>> begin Document segment

Haydn returned to Vienna in 1795. Prince Anton had died, and his successor Nikolaus II proposed that the Esterházy musical establishment be revived with Haydn serving again as Kapellmeister. Haydn took up the position, though only on a part-time basis. He spent his summers with the Esterházys in Eisenstadt, and over the course of several years wrote six masses for them. But by this time Haydn had become a public figure in Vienna. He spent most of his time in his own home, a large house in the suburb of Windmühle, and wrote works for public performance. In collaboration with his librettist and mentor Gottfried van Swieten, and with funding from van Swieten’s Gesellschaft der Associierten, Haydn composed his two great oratorios The Creation (1798) and The Seasons (1801). Both were enthusiastically received. Haydn frequently appeared before the public, often leading performances of The Creation for charity benefits. He also composed instrumental music: the popular Trumpet Concerto and the last nine in his long series of string quartets, including the Fifths, Emperor, and Sunrise quartets.

During the later years of this successful period Haydn faced incipient old age and fluctuating health, and he had to struggle to complete his final works. By about 1802, his condition had declined to the point that he became physically unable to compose. During his illness, Haydn often found solace by sitting at the piano and playing Gott erhalte Franz den Kaiser, which he had composed himself as a patriotic gesture in 1797. This melody was later used for the Austrian and German national anthems. A final triumph occurred on March 27, 1808, when a performance of The Creation was organized in Haydn’s honor. The very frail composer was brought into the hall on an armchair to the sound of trumpets and drums, and was greeted by Beethoven, by Antonio Salieri, who led the performance, and by other musicians and members of the aristocracy. Haydn was both moved and exhausted by the experience, and had to depart at intermission. Haydn lived on for another year. He died, aged 77, at the end of May 1809, shortly after an attack on Vienna by the French army under Napoleon.

>> end Document segment
>> begin Dataset extract

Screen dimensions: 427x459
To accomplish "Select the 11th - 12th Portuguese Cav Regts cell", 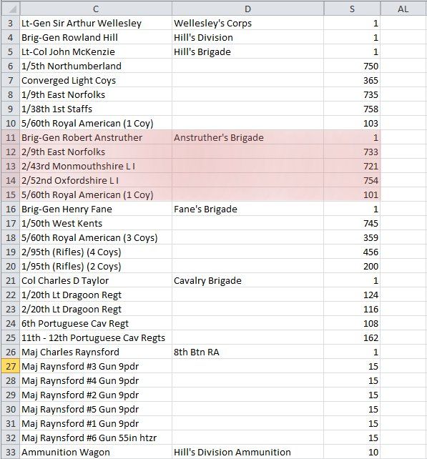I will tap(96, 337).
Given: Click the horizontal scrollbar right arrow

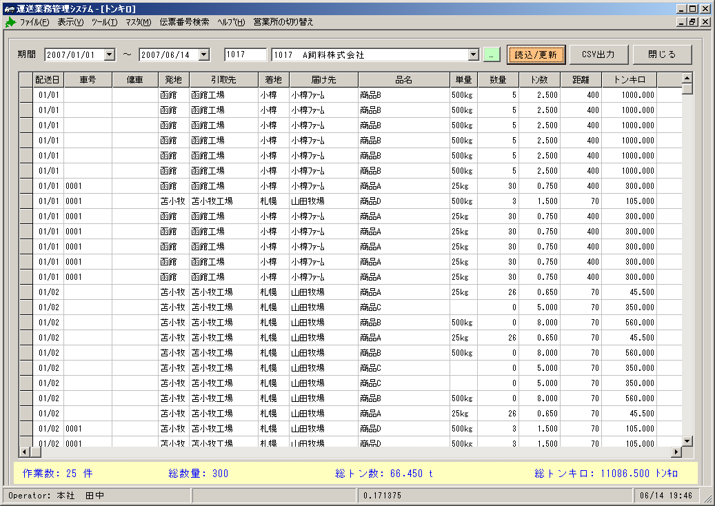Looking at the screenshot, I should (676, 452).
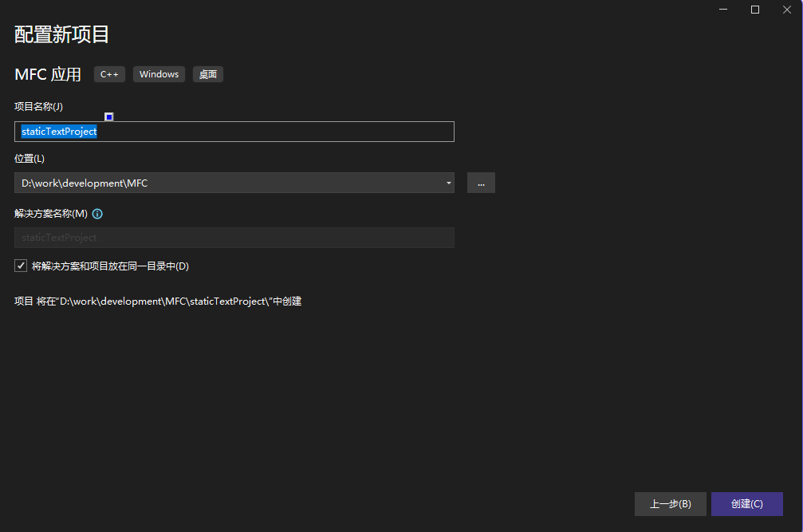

>> end Dataset extract

_Written request 1_
In the passage on Haydn's later years, who led the 1808 performance of The Creation held in Haydn's honor?
_Written request 2_
List every person other than Haydn who is mentioned by name in the passage on Haydn's later years.
_Written request 3_
Write the next part of the passage on Haydn's later years, picking up right after its final sentence.

_Output 1_
Antonio Salieri led the performance.

_Output 2_
Prince Anton
Nikolaus II
Gottfried van Swieten
Beethoven
Antonio Salieri
Napoleon

_Output 3_
Franz Joseph Haydn is the composer who, more than any other, epitomizes the aims and achievements of the Classical era. His influence upon later composers is immeasurable. Haydn’s most illustrious pupil, Beethoven, was the direct beneficiary of the elder master’s musical imagination, and Haydn’s shadow lurks within the music of composers like Schubert, Mendelssohn, and Brahms. By one estimate, Haydn produced some 340 hours of music, more than Bach or Handel, Mozart or Beethoven. Few of them lack some unexpected detail or clever solution to a formal problem. Haydn was prolific not just because he was a tireless worker with an inexhaustible musical imagination, but also because of the circumstances of his musical career: he was the last prominent beneficiary of the system of noble patronage that had nourished European musical composition since the Renaissance. His output includes Church Music, Oratorios, Stage Works, Vocal Music, Chamber Music, Keyboard Music, and Orchestral Music consisting of Symphonies and Concertos

My collection includes the following works by Franz Joseph Haydn:

Cello Concerto No. 1 in CM, Hob. VIIb, No. 1 (1765).
Cello Concerto No. 2 in DM, Hob. VIIb, No. 2, Great (1783).
Cello Concerto No. 3 in DM, Hob. VIIb, No. 4, Little.
Concerto No. 1 for King Ferdinand IV of Naples in CM, HV VII, No. 1.
Concerto No. 2 for King Ferdinand IV of Naples in GM, HV VII, No. 2.
Concerto No. 3 for King Ferdinand IV of Naples in GM, HV VII, No. 3.
Concerto No. 4 for King Ferdinand IV of Naples in FM, HV VII, No. 4.
Concerto No. 5 for King Ferdinand IV of Naples.
Einigkeit und Recht und Freiheit.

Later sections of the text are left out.